§ WHAT TO PRODUCE: For this exercise, write out each entry below exactly, omitting the images.

########

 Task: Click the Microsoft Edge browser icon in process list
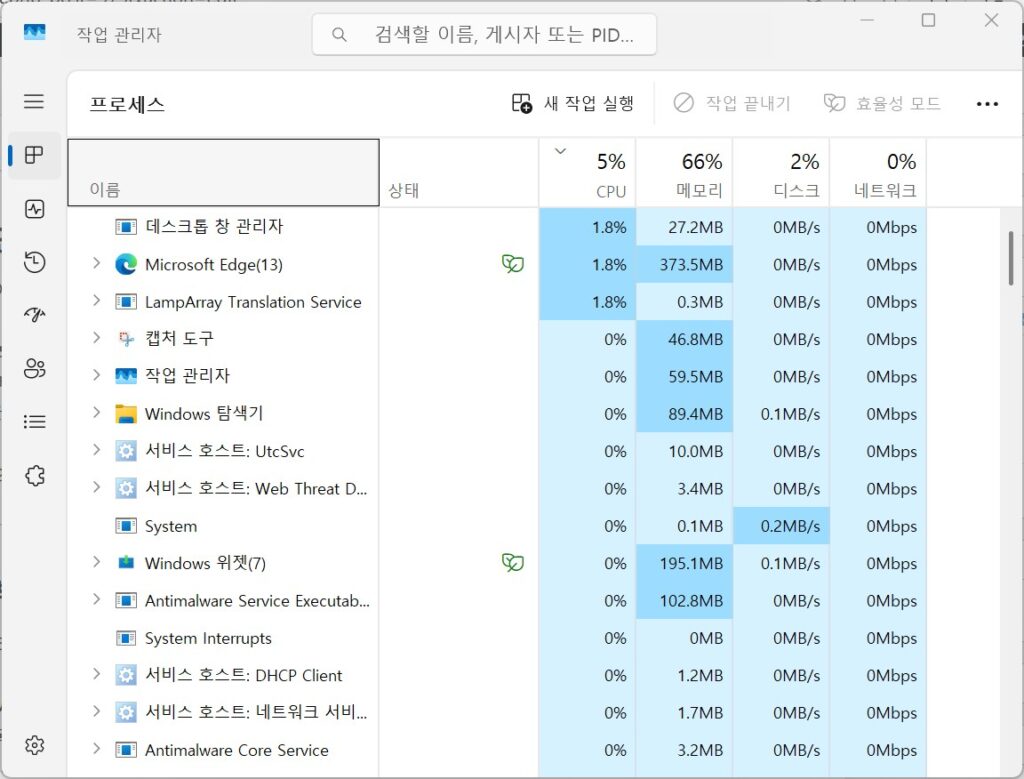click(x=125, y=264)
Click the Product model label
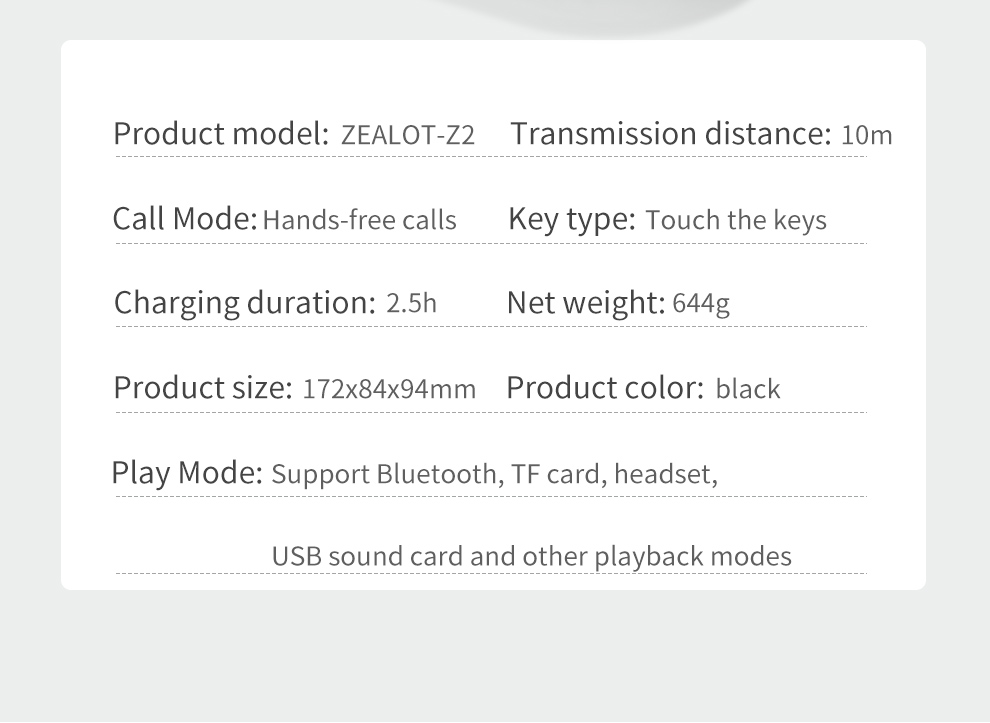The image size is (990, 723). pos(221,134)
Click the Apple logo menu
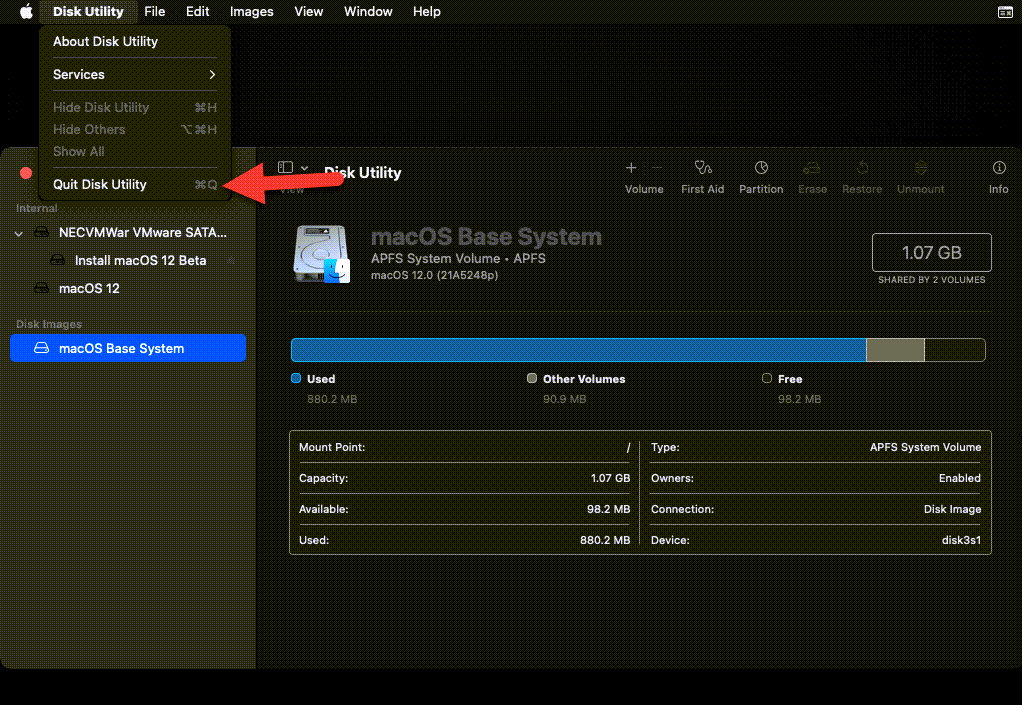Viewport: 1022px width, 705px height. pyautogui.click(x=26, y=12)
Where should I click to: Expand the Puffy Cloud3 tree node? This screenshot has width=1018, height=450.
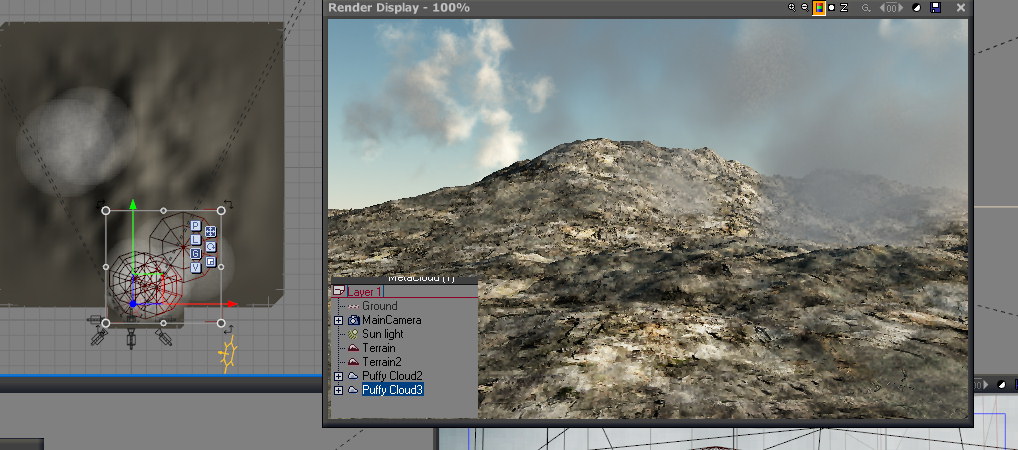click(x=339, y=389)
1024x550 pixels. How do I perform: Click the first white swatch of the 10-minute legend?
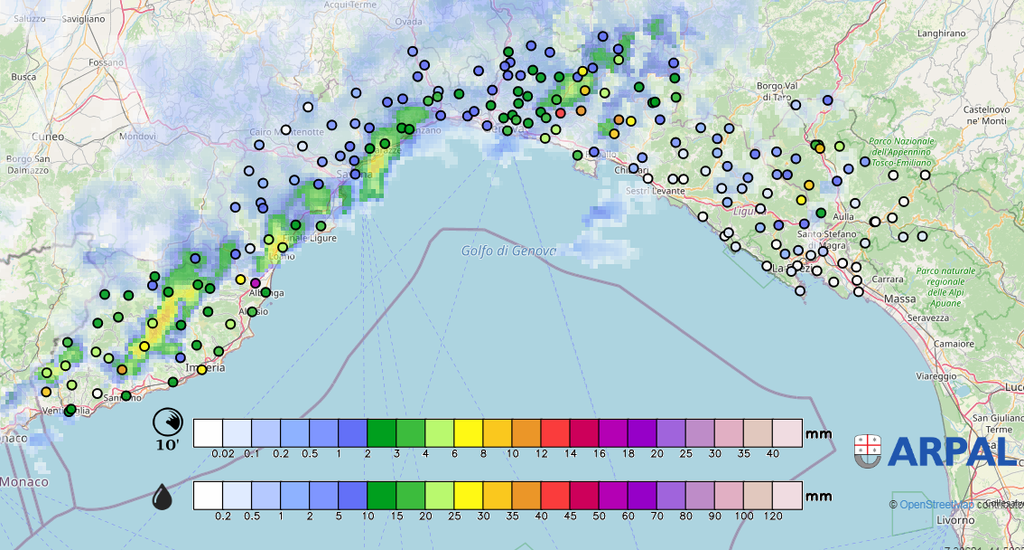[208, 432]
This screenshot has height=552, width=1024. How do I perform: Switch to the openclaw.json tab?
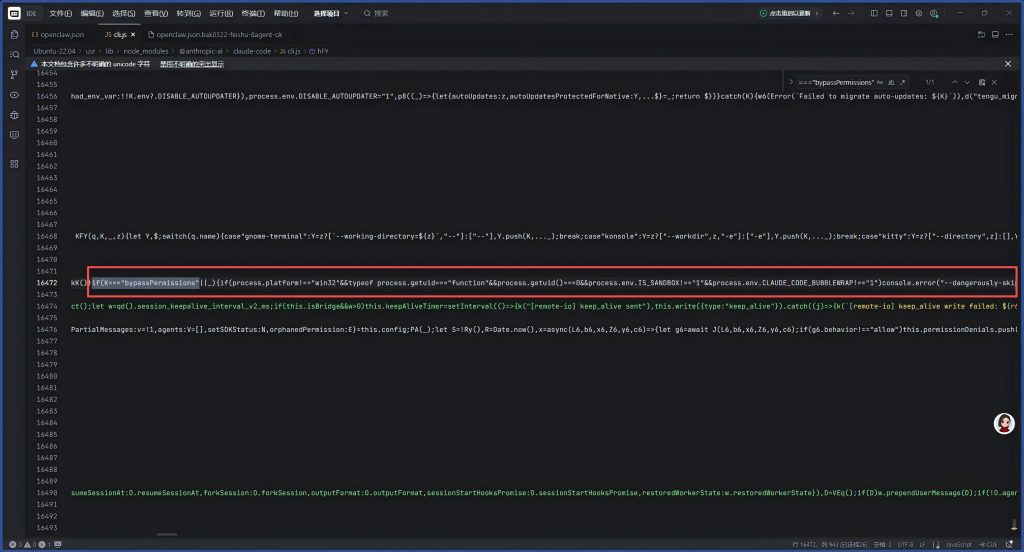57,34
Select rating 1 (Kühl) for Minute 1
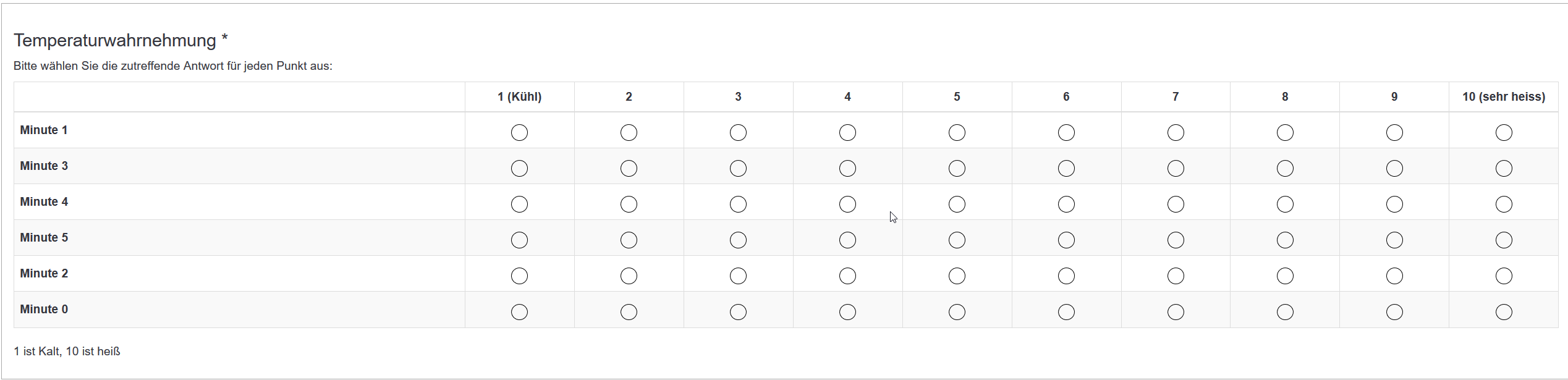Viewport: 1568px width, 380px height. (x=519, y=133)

########

§ WRITTEN REPLY:
 Task: Click the Microsoft Edge browser icon in process list
click(x=125, y=264)
Click the Product model label
The image size is (990, 723). pos(221,134)
Click the Apple logo menu
Viewport: 1022px width, 705px height. pyautogui.click(x=26, y=12)
Where should I click to: Expand the Puffy Cloud3 tree node? This screenshot has width=1018, height=450.
click(x=339, y=389)
1024x550 pixels. How do I perform: Click the first white swatch of the 10-minute legend?
[208, 432]
This screenshot has height=552, width=1024. How do I perform: Switch to the openclaw.json tab?
57,34
Select rating 1 (Kühl) for Minute 1
Viewport: 1568px width, 380px height. (x=519, y=133)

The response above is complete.